Autonomy won't stop in the air though. Air traffic control is going have to evolve to handle all these extra craft. According to Goodrich, at certain times there are as many air traffic controllers on the ground as there are planes in the air. That model would be unsustainable if a city were to add multiple hubs and potentially hundreds of air taxis.
"The individual's ability to manage airplanes quickly becomes an issue. If you try to scale that up, not only is it individuals that run into bottlenecks but just hand offs between individuals is also a bottleneck. It has to become much more automated," Goodrich told Engadget.
The FAA, for its part, has been talking to manufacturers and is "taking a flexible, risk-based approach to integrating innovative new technologies" said Ian Gregor, FAA public affairs manager. Gregor also noted that the agency is looking at the AI-controlled future, "Several areas need further research, particularly identifying the operational risks, making sure the automation that 'flies' the autonomous vehicle is safe, and how the automation will interact with the air traffic control system."
Zach Lovering, project executive of A3's Vahana eVTOL, seems enthusiastic about the agency's course, "While it's true that historically the FAA has been slow to adopt new technologies, recent work being performed across many divisions of the FAA marks a significant shift in their approach. Not only is the FAA working to modernize the small aircraft certification process, but they are also working to integrate unmanned vehicles into our airspace."
But even if the air taxis can fly and the FAA is ready to add them to US airspace there's still one big hurdle that technology might not be able to tackle: The people living near the hubs.
The biggest issue will be sound. There's a reason houses near the airport are cheaper. That said, the creators of these aircraft insist that they won't be any louder than nearby roads. "Our design goal is really to be able to take off and blend in with road traffic that are 70-75 decibels," said Siegel. That's possible thanks to the electric motors that'll be powering the rotors on the craft.
After the initial vertical take, the craft will fly forward like a plane and be even quieter. But potential neighbors will probably want to see a demonstration before they're cool with a tiny airport in their hood.
Additionally, who will be the first customers? Taking a new type of car across town is one thing, flying in a new type of craft might take a while to catch on. Plus, there's a good chance that it's going to be way pricier than driving. In addition to the aircraft, you need a hub with landing spots, chargers, buildings and staff to act as local traffic control, customer service and maintenance. So initially it'll be confined to executives, Fyre Festival trust fund kids and lottery winners.

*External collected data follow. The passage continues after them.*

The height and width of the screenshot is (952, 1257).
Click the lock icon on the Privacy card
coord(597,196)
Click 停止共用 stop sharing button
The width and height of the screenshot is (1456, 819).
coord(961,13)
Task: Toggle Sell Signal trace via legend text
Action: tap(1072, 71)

But eventually, the rest of us would be able to ride across the town when we're in a huge hurry. Although for some, their first trip will likely be because of an emergency. These eVTOLs would make great ambulances in a congested urban area. However they're used and how soon the rest of us will be able to fly in one without a pilot is just a matter of getting full-size craft in the air which should happen in the next three to five years. Maybe sooner.
I'm sorry, you're not getting a flying car, but if your grandchildren are lucky they might get something that flies to get them around town. "We think it's kind of funny when people call us a flying car — if Vahana is a flying car then so is a helicopter!" Lovering told Engadget. Siegel concurs, "If we can get away from [the phrase] 'flying car' that would be wonderful."
So let's keep the cars on the ground. Because the sky belongs to something else.